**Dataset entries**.
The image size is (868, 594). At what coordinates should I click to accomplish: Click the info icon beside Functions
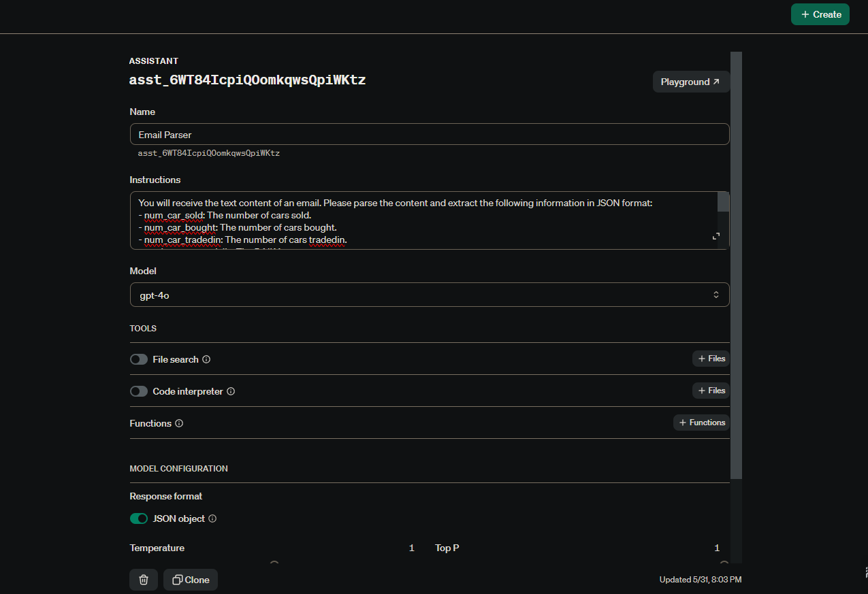pyautogui.click(x=179, y=423)
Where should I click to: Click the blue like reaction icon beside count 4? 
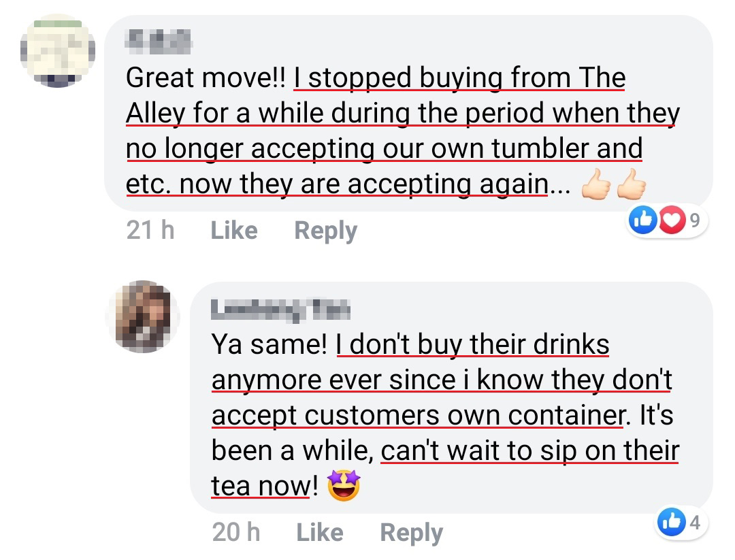point(670,523)
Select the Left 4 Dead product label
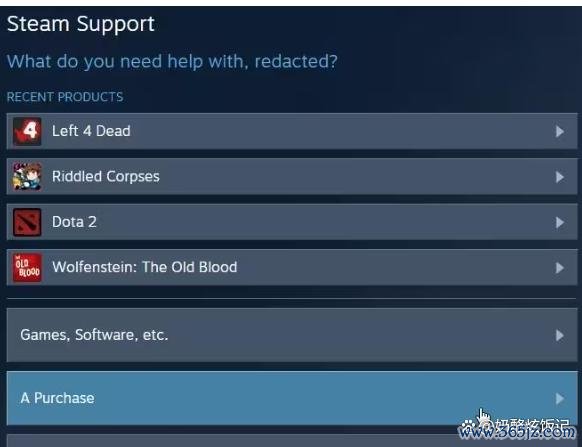Image resolution: width=582 pixels, height=447 pixels. tap(91, 131)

**Directions**. Every line above should be retyped exactly; the pictures do not belong in the copy.

**Response to the task**.
The image size is (868, 594). At what coordinates should I click to accomplish: Click the info icon beside Functions
pyautogui.click(x=179, y=423)
Where should I click to: Click the blue like reaction icon beside count 4? 
point(670,523)
Select the Left 4 Dead product label
Image resolution: width=582 pixels, height=447 pixels. tap(91, 131)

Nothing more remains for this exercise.